Task prompt –
Copy out the following lines word for word, leaving out the pictures.

Material for the task –
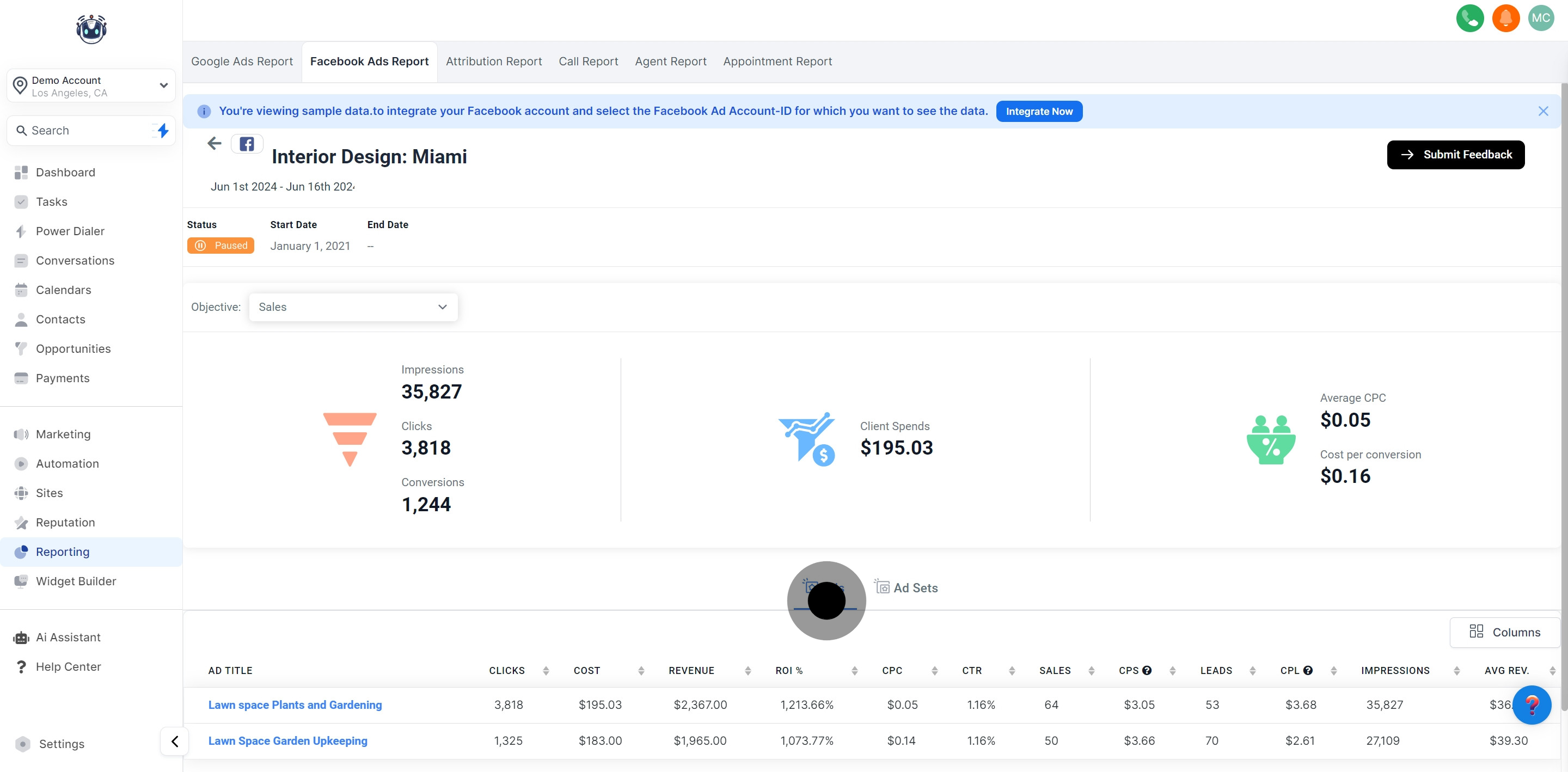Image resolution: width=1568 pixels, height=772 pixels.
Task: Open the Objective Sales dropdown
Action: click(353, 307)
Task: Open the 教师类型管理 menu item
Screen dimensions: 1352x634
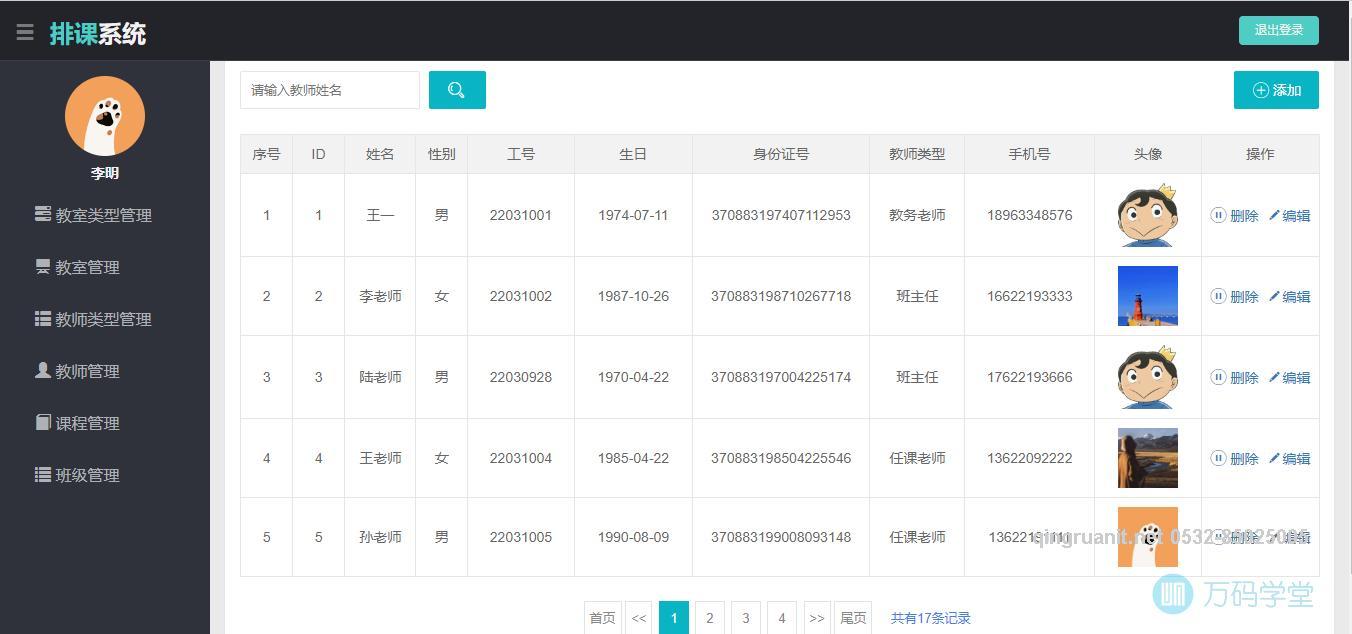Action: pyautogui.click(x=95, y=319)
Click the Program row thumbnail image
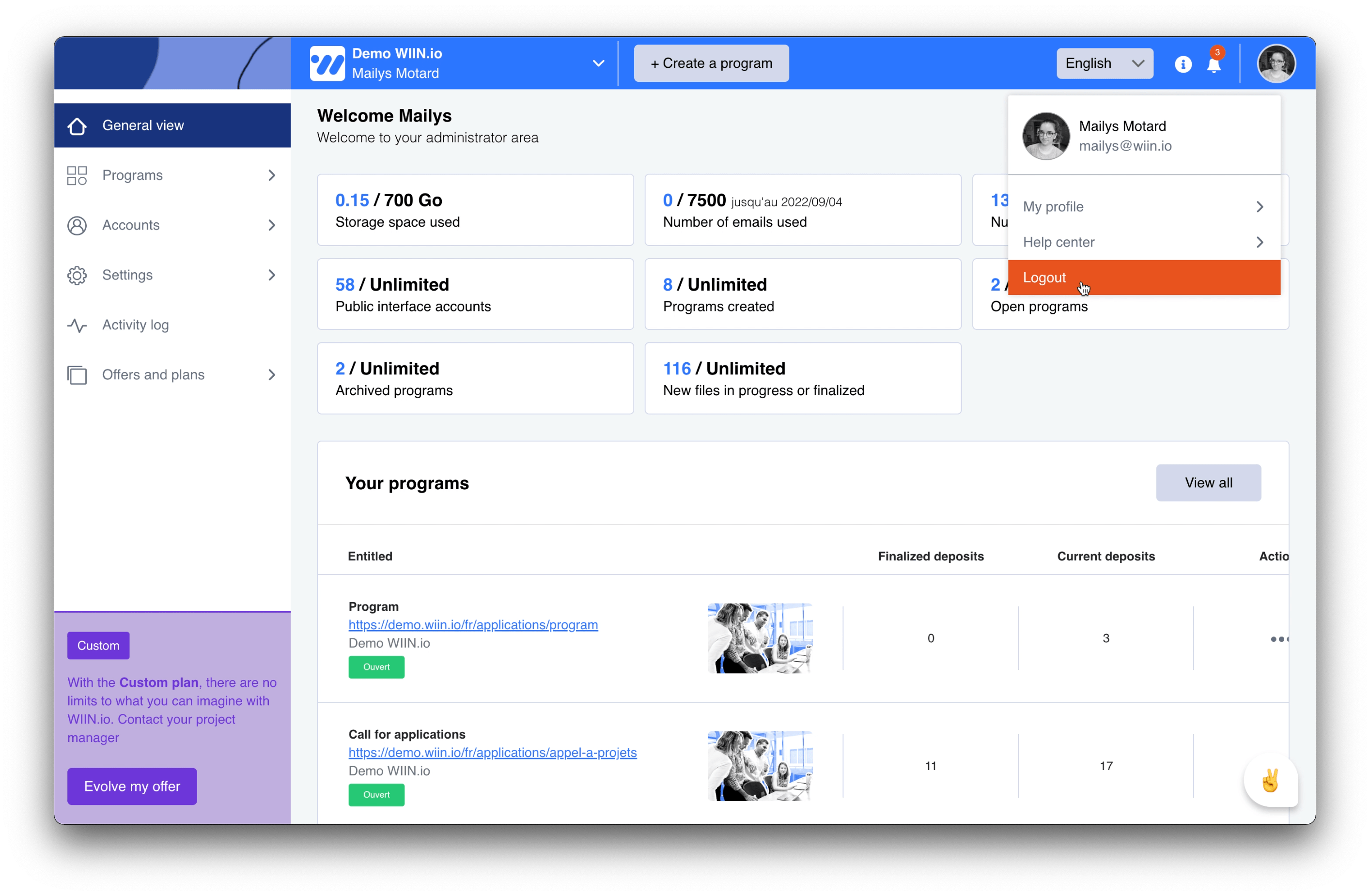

Worked solution –
Image resolution: width=1568 pixels, height=772 pixels.
Task: Open the Objective Sales dropdown
Action: click(353, 307)
Task: Open the 教师类型管理 menu item
Screen dimensions: 1352x634
Action: pyautogui.click(x=95, y=319)
Click the Program row thumbnail image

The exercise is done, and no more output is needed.